Zwei Leben in einem

Erst Schreiner, dann Mönch – und heute glücklicher Familienvater: Beno Kehl (48) mit Töchterchen Mira.

Das letzte Interview mit der SchreinerZeitung ist jetzt fünfeinhalb Jahre her. Damals hiess der Mann Bruder Beno, gehörte dem Franziskanischen Orden an und trug eine braune Kutte. Heute heisst er ganz bürgerlich Beno Kehl, trägt einen Pulli und hält ein Kind im Arm. Töchterchen Mira ist vier Monate alt und schaut mit grossen wachen Augen in die Welt. Sohn Jonas (2), erklimmt gerade den Stuhl in der gemütlichen Familienwohnung in Eschlikon TG. Beno Kehl strahlt: «Jetzt lueg die beide Chind aa», ruft er und lacht, «es wär ja schad, gäb’s die nöd.» Dass er Vater geworden ist, grenzt für den Ostschweizer noch immer an ein Wunder: «Es ist ein brutal schönes Geschenk», sagt er in seiner direkten Art und streicht der kleinen Mira zärtlich über das Köpfchen. «Beno ist ein toller Vater», sagt seine Frau Seraina, «er beherrscht das Multitasking besser als manche Frau.» Vor viereinhalb Jahren hat sich das Leben des Franziskanermönchs um 180 Grad gedreht. Bruder Beno weilte in Kanada und rang um eine Entscheidung: Im Kloster bleiben? Oder auf sein Herz hören, das bereit war für einen Neubeginn? Denn Beno war verliebt. Als er in den Rocky Mountains zur Tintenfassquelle wanderte und vor diesem tiefblauen Wasser stand, fasste er einen Entschluss: Wenn bis Aschermittwoch kein Zeichen komme, werde er auf sein Herz hören und aus dem Orden austreten. «Ich stand an der Quelle, dem Symbol für etwas Neues, und spürte, dass dieses Neue auch für mich beginnen könnte.» Es kam kein Zeichen. Weder von aussen noch von innen. So hängte er seine Mönchskutte an den Nagel und sass am nächsten Tag im Flugzeug nach Hause.

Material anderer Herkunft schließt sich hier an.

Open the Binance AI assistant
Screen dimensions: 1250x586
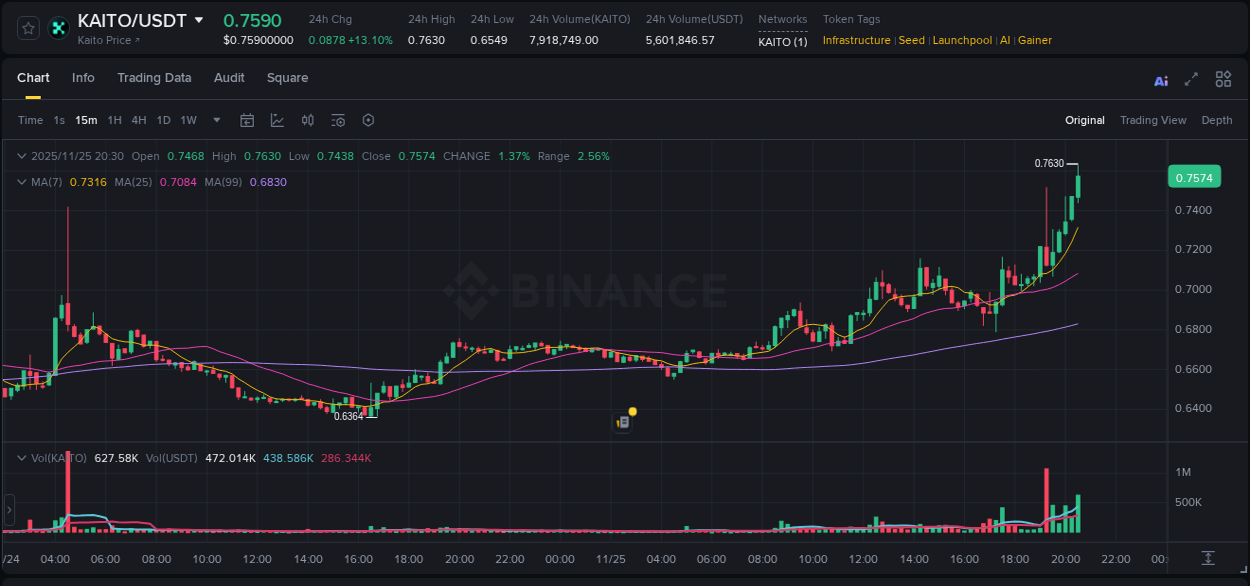click(x=1161, y=80)
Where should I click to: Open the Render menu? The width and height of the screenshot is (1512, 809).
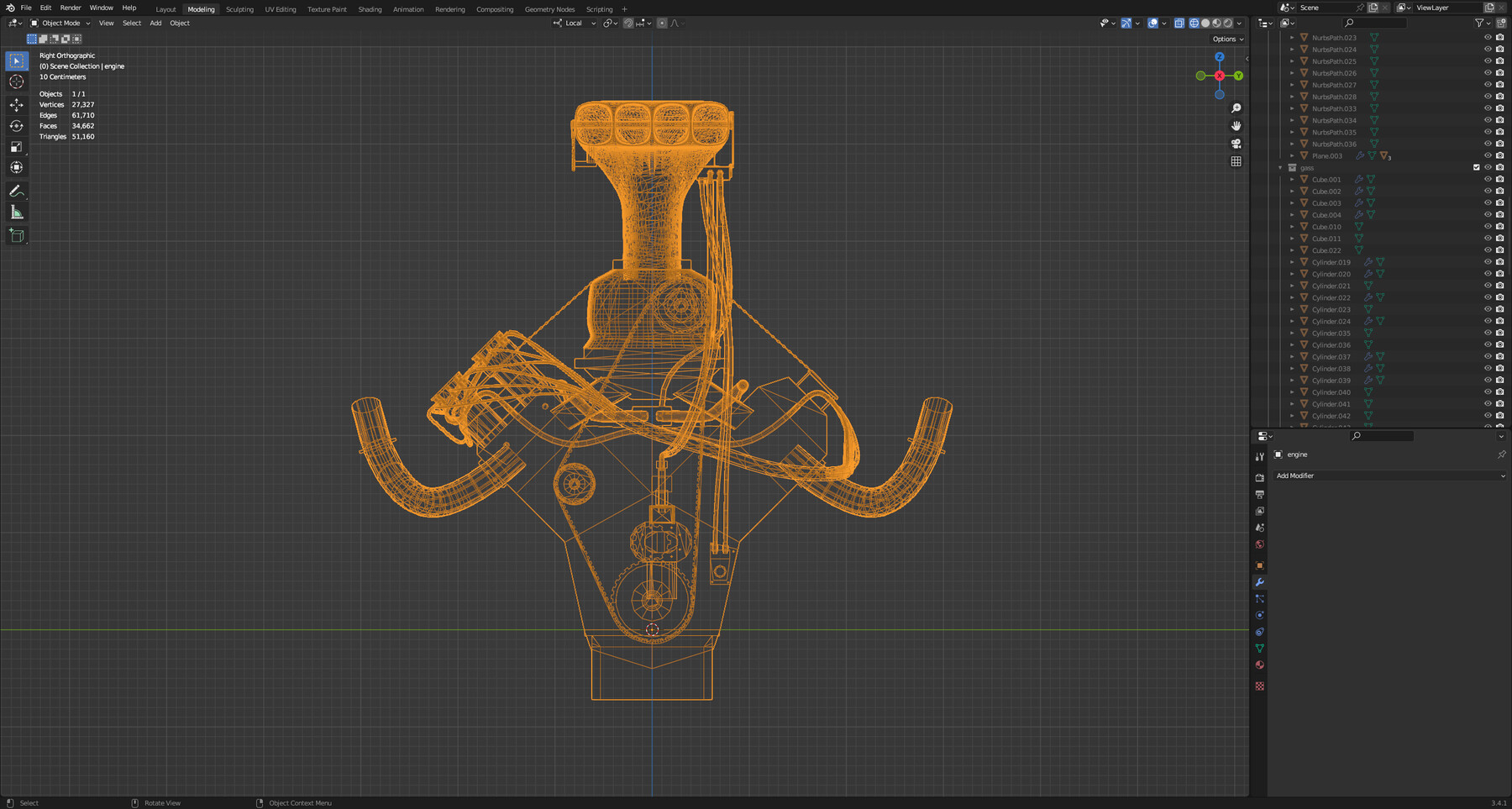[x=71, y=8]
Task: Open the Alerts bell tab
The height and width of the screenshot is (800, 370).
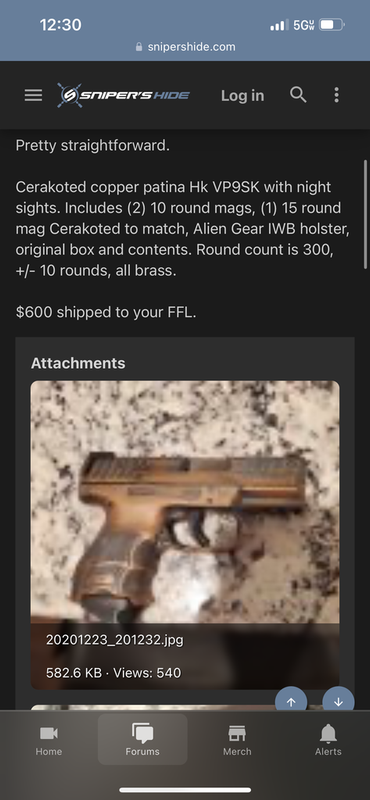Action: tap(328, 739)
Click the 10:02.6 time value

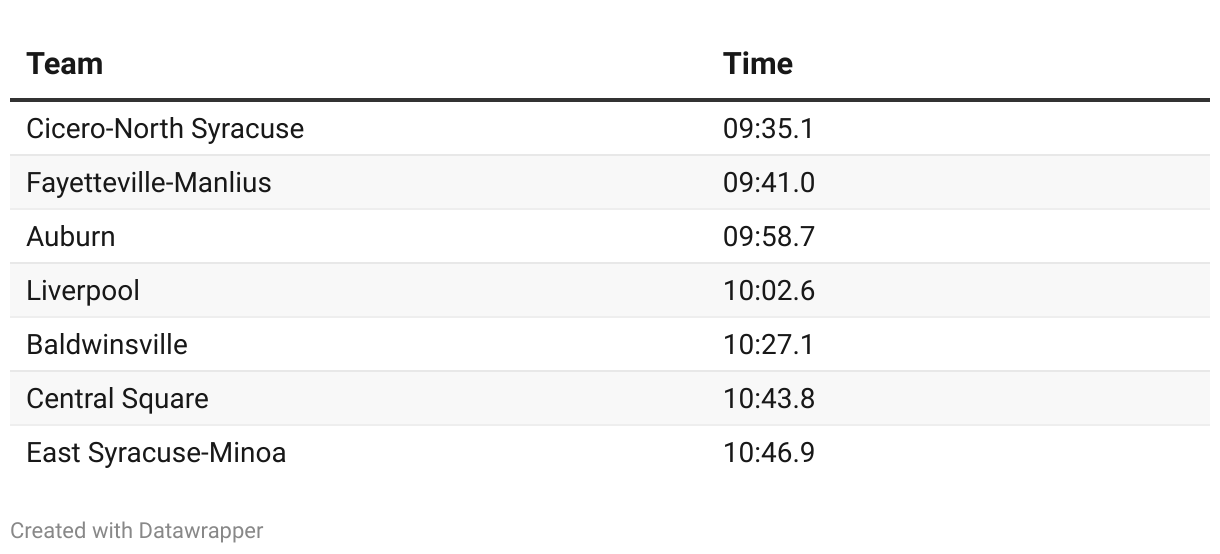click(x=768, y=291)
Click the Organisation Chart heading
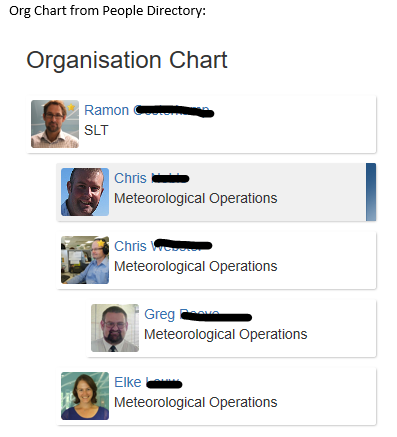The image size is (397, 437). point(127,60)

Seraina ermutigte ihn, seinen Entscheid offen zu kommunizieren: «Unsere Geschichte ist schön, wir stehen dazu. Und wenn wir dank der Medien unsere Hilfsprojekte publik machen können, umso besser.» Genau das hat Beno Kehl getan, in Absprache mit dem Orden. Die Reaktionen reichten von Begeisterung bis zu Schmähbriefen. Sein Berufsleben sieht heute noch fast so aus wie damals: Er hat die Leitung der im Orden initiierten Vereine und Projekte übernommen, arbeitet nach wie vor auf der Gasse mit Randständigen und erzählt vom Imkern mit Menschen, die auf der Schattenseite des Lebens stehen. Sein Staudammprojekt in Afrika ist auf der Zielgeraden, ausserdem hat er die Einzelfirma «Kahnu» gegründet, bietet dort Seminare, Vorträge, Feuerläufe, Hochzeiten und Beerdigungen an. «Ich bin in erster Linie für jene Leute da, die sich in der Kirche nicht oder nicht mehr heimisch fühlen», sagt er. Selber habe er die Kirche «immer geliebt», allein, er sei dort nicht mehr erwünscht, auch nicht als ehrenamtlicher Mitarbeiter. «Das hat mich der Bischof explizit wissen lassen.» Doch der 48-Jährige hegt keinen Groll; er sieht sich als Glückspilz: «Ich habe zwei Leben in einem. Die Zeit im Orden war erfüllend und reich, aber ausgeschöpft. Und jetzt darf ich eine Familie haben – das ist unbezahlbar. Natürlich sehen das die Kirche und der Orden nicht so, doch entscheidender für mich ist, wie Gott das sieht.» Während der 20 Jahre im Orden hat er Theologie studiert und die Ausbildung zum Sozialtherapeuten absolviert, nach dem Austritt erwarb er den Master in Sozialmanagement. «Aber wenn mich jemand nach meinen Beruf fragt, sage ich immer noch: ‹Ich bin Schreiner›».

«Ich stand an der Quelle, dem Symbol für etwas Neues, und spürte, dass dieses Neue auch für mich beginnen könnte.»